Convert the lines below into a Markdown table with two columns, No. and Entry. Number each line in order in the first column and leave out blank lines.

— START Exercise materials —

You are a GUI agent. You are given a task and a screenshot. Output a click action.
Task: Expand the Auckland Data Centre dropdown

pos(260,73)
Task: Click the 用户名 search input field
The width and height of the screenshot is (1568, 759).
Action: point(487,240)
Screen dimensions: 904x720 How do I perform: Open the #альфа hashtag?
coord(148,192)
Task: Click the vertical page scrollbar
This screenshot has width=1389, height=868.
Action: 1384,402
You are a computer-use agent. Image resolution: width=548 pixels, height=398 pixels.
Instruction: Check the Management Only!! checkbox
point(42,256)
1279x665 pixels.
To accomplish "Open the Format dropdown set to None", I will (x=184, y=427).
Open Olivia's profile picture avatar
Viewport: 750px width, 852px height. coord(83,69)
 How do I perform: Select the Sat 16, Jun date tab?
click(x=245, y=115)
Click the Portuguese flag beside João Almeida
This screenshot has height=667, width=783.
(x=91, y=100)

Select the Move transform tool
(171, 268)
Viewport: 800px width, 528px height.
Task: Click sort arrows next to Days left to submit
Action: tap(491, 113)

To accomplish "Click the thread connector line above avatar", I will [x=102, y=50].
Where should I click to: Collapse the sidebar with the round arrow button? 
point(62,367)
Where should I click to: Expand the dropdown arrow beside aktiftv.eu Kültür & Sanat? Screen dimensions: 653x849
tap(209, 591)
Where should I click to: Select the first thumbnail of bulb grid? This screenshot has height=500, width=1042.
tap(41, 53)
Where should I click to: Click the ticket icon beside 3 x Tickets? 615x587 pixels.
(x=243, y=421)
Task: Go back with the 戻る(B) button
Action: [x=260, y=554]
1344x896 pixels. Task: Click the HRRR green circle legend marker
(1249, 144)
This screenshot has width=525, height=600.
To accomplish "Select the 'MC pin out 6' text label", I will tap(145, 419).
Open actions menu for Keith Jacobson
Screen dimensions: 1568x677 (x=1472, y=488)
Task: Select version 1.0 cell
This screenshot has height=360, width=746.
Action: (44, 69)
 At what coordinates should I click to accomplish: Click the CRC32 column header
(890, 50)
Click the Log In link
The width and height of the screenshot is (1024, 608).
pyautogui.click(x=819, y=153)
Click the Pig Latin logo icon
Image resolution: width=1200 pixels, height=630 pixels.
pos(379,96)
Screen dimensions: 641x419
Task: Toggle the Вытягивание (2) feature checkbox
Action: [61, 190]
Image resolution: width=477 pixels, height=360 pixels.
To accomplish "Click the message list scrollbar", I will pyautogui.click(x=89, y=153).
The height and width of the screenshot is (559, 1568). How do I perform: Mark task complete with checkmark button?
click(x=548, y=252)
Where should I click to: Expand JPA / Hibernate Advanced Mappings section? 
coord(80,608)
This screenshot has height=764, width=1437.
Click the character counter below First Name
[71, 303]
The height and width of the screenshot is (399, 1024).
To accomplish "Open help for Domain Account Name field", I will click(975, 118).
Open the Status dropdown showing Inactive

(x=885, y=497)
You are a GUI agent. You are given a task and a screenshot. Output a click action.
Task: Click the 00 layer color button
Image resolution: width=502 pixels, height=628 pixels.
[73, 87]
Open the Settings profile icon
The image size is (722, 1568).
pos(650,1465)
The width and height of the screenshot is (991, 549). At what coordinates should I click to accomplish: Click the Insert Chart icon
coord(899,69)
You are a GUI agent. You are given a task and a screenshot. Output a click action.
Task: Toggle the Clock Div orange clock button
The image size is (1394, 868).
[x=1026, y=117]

— END Exercise materials —

Solved problem:
| No. | Entry |
|---|---|
| 1 | You are a GUI agent. You are given a task and a screenshot. Output a click action. |
| 2 | Task: Expand the Auckland Data Centre dropdown |
| 3 | pos(260,73) |
| 4 | Task: Click the 用户名 search input field |
| 5 | The width and height of the screenshot is (1568, 759). |
| 6 | Action: point(487,240) |
| 7 | Screen dimensions: 904x720 How do I perform: Open the #альфа hashtag? |
| 8 | coord(148,192) |
| 9 | Task: Click the vertical page scrollbar |
| 10 | This screenshot has width=1389, height=868. |
| 11 | Action: 1384,402 |
| 12 | You are a computer-use agent. Image resolution: width=548 pixels, height=398 pixels. |
| 13 | Instruction: Check the Management Only!! checkbox |
| 14 | point(42,256) |
| 15 | 1279x665 pixels. |
| 16 | To accomplish "Open the Format dropdown set to None", I will (x=184, y=427). |
| 17 | Open Olivia's profile picture avatar |
| 18 | Viewport: 750px width, 852px height. coord(83,69) |
| 19 |  How do I perform: Select the Sat 16, Jun date tab? |
| 20 | click(x=245, y=115) |
| 21 | Click the Portuguese flag beside João Almeida |
| 22 | This screenshot has height=667, width=783. |
| 23 | (x=91, y=100) |
| 24 | Select the Move transform tool |
| 25 | (171, 268) |
| 26 | Viewport: 800px width, 528px height. |
| 27 | Task: Click sort arrows next to Days left to submit |
| 28 | Action: tap(491, 113) |
| 29 | To accomplish "Click the thread connector line above avatar", I will [x=102, y=50]. |
| 30 | Where should I click to: Collapse the sidebar with the round arrow button?  |
| 31 | point(62,367) |
| 32 | Where should I click to: Expand the dropdown arrow beside aktiftv.eu Kültür & Sanat? Screen dimensions: 653x849 |
| 33 | tap(209, 591) |
| 34 | Where should I click to: Select the first thumbnail of bulb grid? This screenshot has height=500, width=1042. |
| 35 | tap(41, 53) |
| 36 | Where should I click to: Click the ticket icon beside 3 x Tickets? 615x587 pixels. |
| 37 | (x=243, y=421) |
| 38 | Task: Go back with the 戻る(B) button |
| 39 | Action: [x=260, y=554] |
| 40 | 1344x896 pixels. Task: Click the HRRR green circle legend marker |
| 41 | (1249, 144) |
| 42 | This screenshot has width=525, height=600. |
| 43 | To accomplish "Select the 'MC pin out 6' text label", I will tap(145, 419). |
| 44 | Open actions menu for Keith Jacobson |
| 45 | Screen dimensions: 1568x677 (x=1472, y=488) |
| 46 | Task: Select version 1.0 cell |
| 47 | This screenshot has height=360, width=746. |
| 48 | Action: (44, 69) |
| 49 |  At what coordinates should I click to accomplish: Click the CRC32 column header |
| 50 | (890, 50) |
| 51 | Click the Log In link |
| 52 | The width and height of the screenshot is (1024, 608). |
| 53 | pyautogui.click(x=819, y=153) |
| 54 | Click the Pig Latin logo icon |
| 55 | Image resolution: width=1200 pixels, height=630 pixels. |
| 56 | pos(379,96) |
| 57 | Screen dimensions: 641x419 |
| 58 | Task: Toggle the Вытягивание (2) feature checkbox |
| 59 | Action: [61, 190] |
| 60 | Image resolution: width=477 pixels, height=360 pixels. |
| 61 | To accomplish "Click the message list scrollbar", I will pyautogui.click(x=89, y=153). |
| 62 | The height and width of the screenshot is (559, 1568). How do I perform: Mark task complete with checkmark button? |
| 63 | click(x=548, y=252) |
| 64 | Where should I click to: Expand JPA / Hibernate Advanced Mappings section?  |
| 65 | coord(80,608) |
| 66 | This screenshot has height=764, width=1437. |
| 67 | Click the character counter below First Name |
| 68 | [71, 303] |
| 69 | The height and width of the screenshot is (399, 1024). |
| 70 | To accomplish "Open help for Domain Account Name field", I will click(975, 118). |
| 71 | Open the Status dropdown showing Inactive |
| 72 | (x=885, y=497) |
| 73 | You are a GUI agent. You are given a task and a screenshot. Output a click action. |
| 74 | Task: Click the 00 layer color button |
| 75 | Image resolution: width=502 pixels, height=628 pixels. |
| 76 | [73, 87] |
| 77 | Open the Settings profile icon |
| 78 | The image size is (722, 1568). |
| 79 | pos(650,1465) |
| 80 | The width and height of the screenshot is (991, 549). At what coordinates should I click to accomplish: Click the Insert Chart icon |
| 81 | coord(899,69) |
| 82 | You are a GUI agent. You are given a task and a screenshot. Output a click action. |
| 83 | Task: Toggle the Clock Div orange clock button |
| 84 | The image size is (1394, 868). |
| 85 | [x=1026, y=117] |